Arguments pertinents
1. Recevabilité des conclusions indemnitaires : Le tribunal a jugé que le retrait de la décision par l’administration n’a pas eu pour effet de priver d’objet les demandes d’indemnisation. M. A... pouvait toujours demander réparation pour le préjudice que cette décision avait causé. Ainsi, il a été décidé que le président du tribunal administratif avait à tort constaté qu'il n'y avait pas lieu de statuer sur les conclusions indemnitaires.
- Citation pertinente : "le retrait en cours d'instance de la décision attaquée [...] n'a pu avoir pour effet de priver d'objet les conclusions de sa demande tendant à être indemnisé..."
2. Liaison du contentieux : La cour a rejeté la demande indemnitaire de M. A... parce qu’une demande préalable conforme n’avait pas été correctement effectuée. Le courrier du 6 octobre 2015 ne remplissait pas les conditions nécessaires pour établir une demande préalable recevable.
- Citation pertinente : "le courrier [...] ne peut tenir lieu de la demande préalable susceptible de faire naître une décision contre laquelle [...] il aurait été recevable à présenter des conclusions indemnitaires."

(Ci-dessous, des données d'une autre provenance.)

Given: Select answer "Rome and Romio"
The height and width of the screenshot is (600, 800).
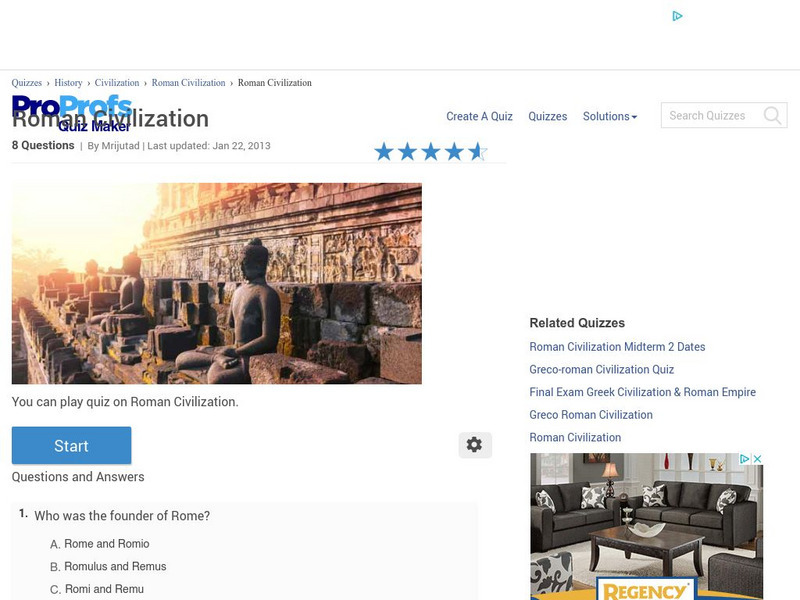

3. Charges des frais d'instance : La cour a décidé de rejeter la demande de prise en charge des frais d'instance, laissant chaque partie responsable de ses propres frais. Cette décision reflète une approche prudente dans la gestion des frais de justice liés à une procédure qui se termine par un rejet des demandes.
Interprétations et citations légales
1. Non-lieu à statuer : La décision relative au non-lieu à statuer sur les indemnités a été jugée inadéquate en vertu de l’article R. 222-1 du code de justice administrative, qui énonce les conditions dans lesquelles un président de tribunal peut statuer.
- Code de justice administrative - Article R. 222-1 : "Les présidents de formation de jugement des tribunaux [...] peuvent, par ordonnance, [...] 3° Constater qu'il n'y a pas lieu de statuer sur une requête;"
2. Demande préalable : Le rejet de la demande d’indemnisation sur le fondement de l'absence de liaison du contentieux s’appuie largement sur les exigences de l’article R. 421-1 du même code.
- Code de justice administrative - Article R. 421-1 : "Toute requête qui n'est pas précédée d'une demande préalable, à moins qu'elle ne soit destinée à exciper de l'illégalité d'un acte administratif, est irrecevable."
3. Frais d'instance : La décision sur les frais d'instance est conforme à l'article L. 761-1, qui précise que la cour peut rejeter les demandes en ce qui concerne la prise en charge des frais si aucune des parties ne peut se prévaloir de la victoire.
- Code de justice administrative - Article L. 761-1 : "La partie qui succombe est condamnée aux dépens."
Cet ensemble d’analyses permet de saisir les motifs de la décision et les implications juridiques qui en découlent, tout en apportant un éclairage sur la complexité des procédures administratives françaises et les préceptes qui régissent leur fonctionnement.